Friday, January 28, 2011

A bit of randomness

Do you enjoy tipping a glass of stout?
Then you really should treat yourself and a friend to a tall bottle of Deschutes' Abyss.  Probably the best stout I've ever had.  My favorite stouts sport rich, full flavors of chocolate and coffee.  This one does it best.
I have a brisket waiting for the weekend in our refrigerator.  I'm thinking of putting it in the slow cooker with garlic, onion and stout.  On one hand I hate to buy stout I won't be able to drink, but this seems like a worthy cause.

Right after the holidays, I splurged and bought N and I a Logitech Squeezebox Radio.  It replaced our old trusty clock radio.  I love the sound of the Squeezebox.  I love streaming stations and podcasts from our network.
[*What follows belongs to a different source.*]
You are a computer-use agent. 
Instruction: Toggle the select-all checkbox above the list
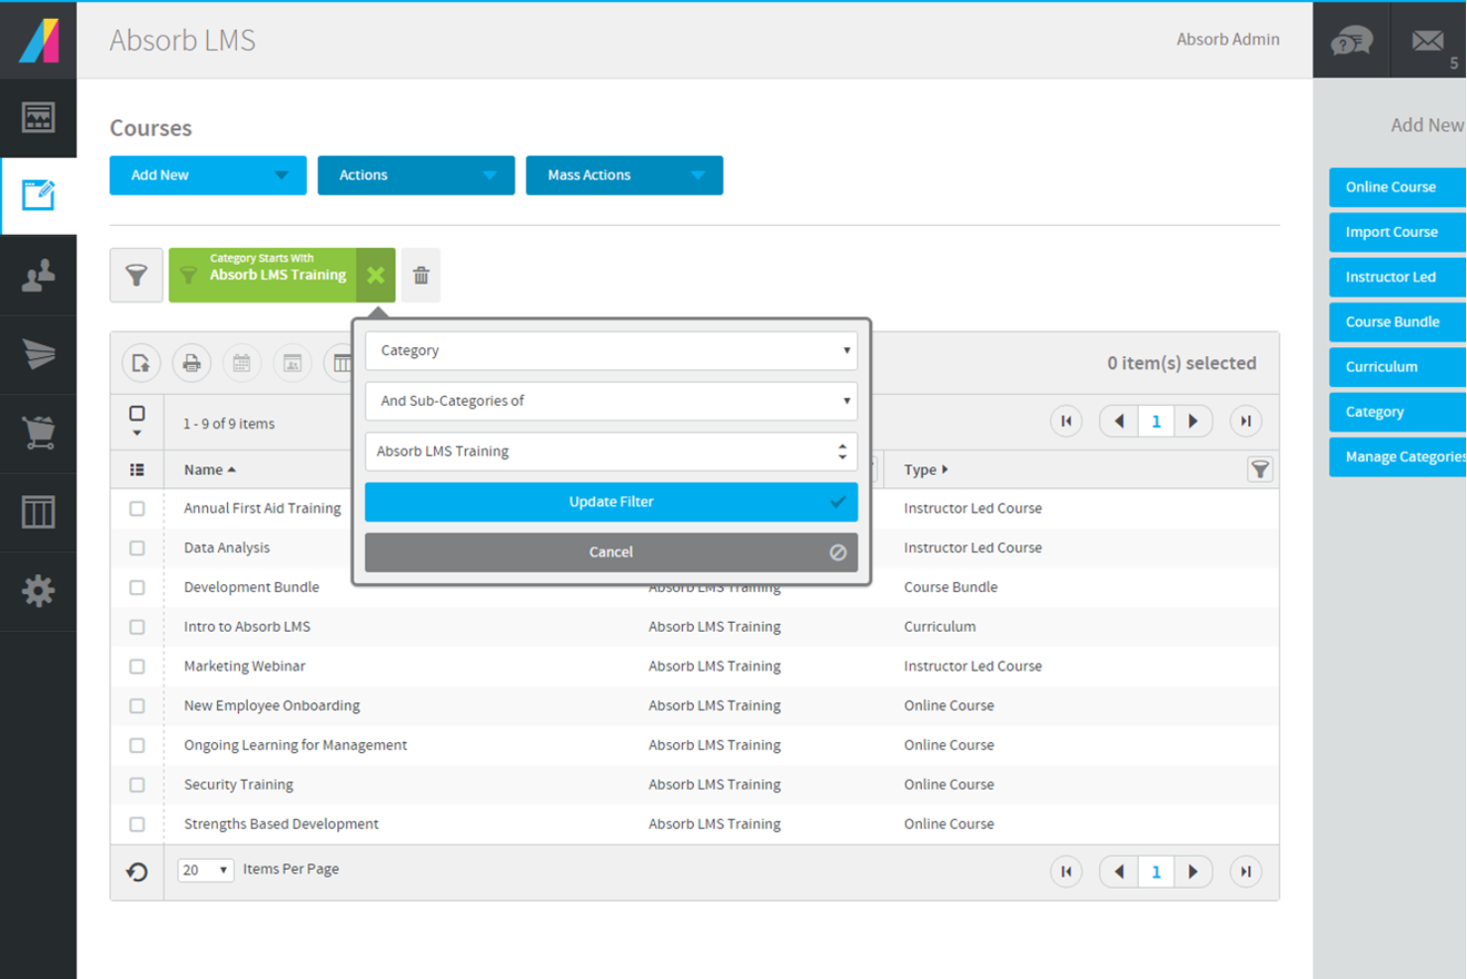coord(137,413)
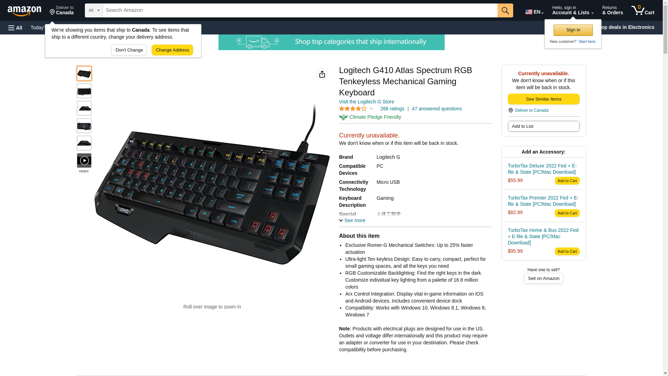
Task: Click the Change Address button
Action: pyautogui.click(x=172, y=50)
And finally, I love being able to set-up the radio (alarms included) online.  BUT we're learning the alarms can suffer 20% of the time from (perhaps) software bugs.  Not a good thing when you depend on an alarm to wake you every morning.  I've noticed on the forums that this isn't a new or unusual problem, but it also sounds like many of the users have supplemented with an alarm clock.  {sigh}  That is NOT a solution, in my opinion.
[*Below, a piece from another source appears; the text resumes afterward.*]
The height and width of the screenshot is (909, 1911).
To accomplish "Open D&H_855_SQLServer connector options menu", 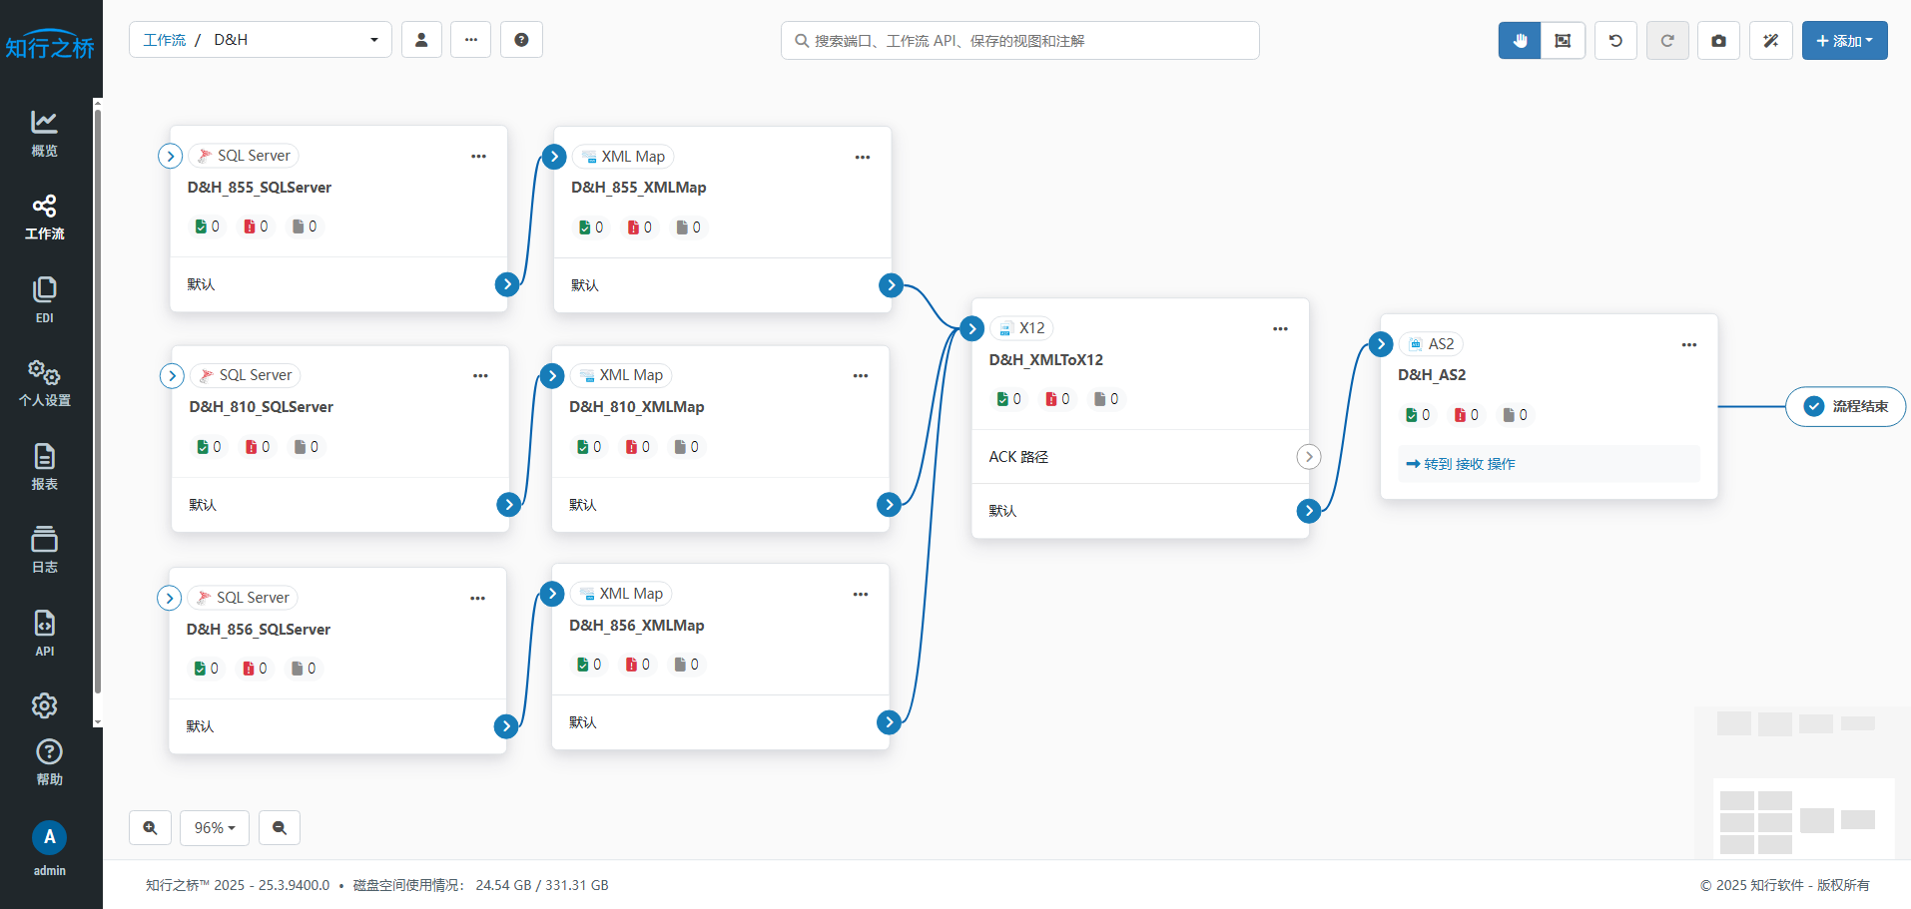I will pos(479,157).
I'm looking forward to heading to the wine, food and beer fest at the fairgrounds on Saturday.  We'll probably go in the late afternoon.  That's how we roll.

Monday, January 24, 2011

Carolyn Hax moment

"...I rarely need to turn the Golden Rule around like this, but: Think of the way you'd treat a close and beloved friend who was in your exact situation, and then start showing yourself the same kindness and generosity of spirit. ..." ~Carolyn Hax

Wednesday, January 19, 2011

Auntie M

(here's the link to the poem my Dad wrote)
One of my father's sisters passed away 6 days ago.
Aunt Martha is the fourth of his 8 siblings to leave us.  
Whenever I think of Auntie M, I see her warm smile & twinkling eyes first of all and then I hear her sweet, cheerful voice.
Uncle Harry and Aunt Martha
I have a precious memory of her, from the day after the Columbus Day storm, that I've held close all these years.  Whenever the date of my birth rolled around, instead of visions of cupcakes dancing through my head I began to mope over the inevitable departure of my folks.  October = hunting season and hunting season (for the adults in my life) meant time together with their group of friends and family up in the woods.  
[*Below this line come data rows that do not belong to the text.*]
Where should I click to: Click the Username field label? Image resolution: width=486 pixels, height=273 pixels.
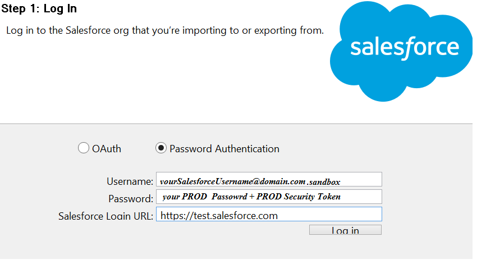tap(130, 181)
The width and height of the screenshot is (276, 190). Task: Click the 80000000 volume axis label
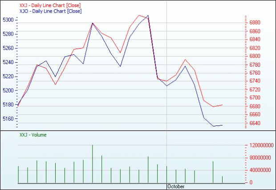point(260,158)
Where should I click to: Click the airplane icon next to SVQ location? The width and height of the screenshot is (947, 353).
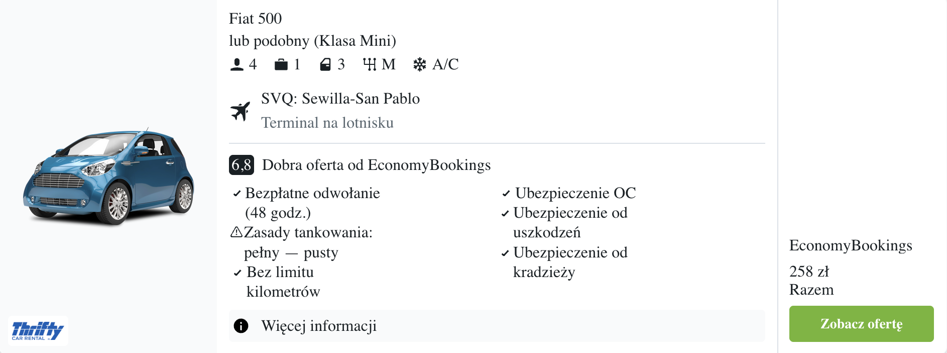point(241,111)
At that particular time of my life (4 years old), I don't remember where my brothers, sisters and I would end up staying while the parents were gone, but I do have a vague memory of sitting on a family friend's couch watching and waiting for family to retrieve me and take me home.  I have no idea how that foggy bit ties into the rest of the story.  Possibly because of my overwhelming concern about Mom and Dad being unable to get home on time, due to road closures caused by the big storm.  

The day after the storm, with an enormous Cedar tree resting on the corner of our house, my Aunt Martha was determined that I get some kind of family celebration for my 4th birthday.  So while she cooked our breakfast on a Coleman stove in our non-electrified home, she christened my pancake--a birthday pancake.  As I grew to adulthood, it became my favorite birthday memory.
Thank you, Aunt Martha, for being there for that four year old.  Rest in peace.

Sunday, January 16, 2011

Chicken & Dumplings

When N and I were first married, my go-to recipe book was one that he already had on his shelf-- a reprinted 1969 edition of Betty Crocker's Cookbook.  I still have it, although the spine has long since deteriorated to the point of exposing the base material that's still holding it all together.

Despite the fact I've come to rely heavily on the internet for my recipe searches, I still have a few favorite, dependable recipes I open that Betty Crocker Cookbook to use.  One of them is for "Chicken and Dumplings". Sorry Betty, I'm not true to your printed word any longer and going by the scribbled notes in the margin, I never did.  The main change?  I no longer use a whole fryer.  If I did, N and I would eat every morsel and probably even suck the meat off neck.  That's how much we love a fricasseed chicken.
After looking around at some of my favorite food blogs, I see more additions/changes I'd like to try;  carrots, celery, peas, turmeric or even adding cornmeal to the dumplings.
Here are the changes I've already adopted over the years: chicken broth for the water,  a diced onion and large garlic clove- sautéed before adding broth, 2 Tbsp lemon juice, 2 pinches of rosemary, a bay leaf, 1 tsp of thyme, pinch of tarragon & sage, and a couple of dashes of chili powder.

Saturday, January 15, 2011

Stroke of Insight

Wanted to share this video and the Radiolab audio file after listening to this scientist, Jill Bolte Taylor, on Radiolab.  Fascinating.

Monday, January 10, 2011

What's good on the telly . . . er, TV?

My first experience with both cable and premium TV, was after N's and my first move together in 1981.  I have to believe that it was an area like the Oregon coast that helped start cable TV.  The two of us never had to rely on antennas during our short 3 years on the coast, but I can't imagine the reception was good enough to do anything but frustrate a viewer.   (Of course, the majority of us are spoiled now--when it comes to a crystal clear picture.)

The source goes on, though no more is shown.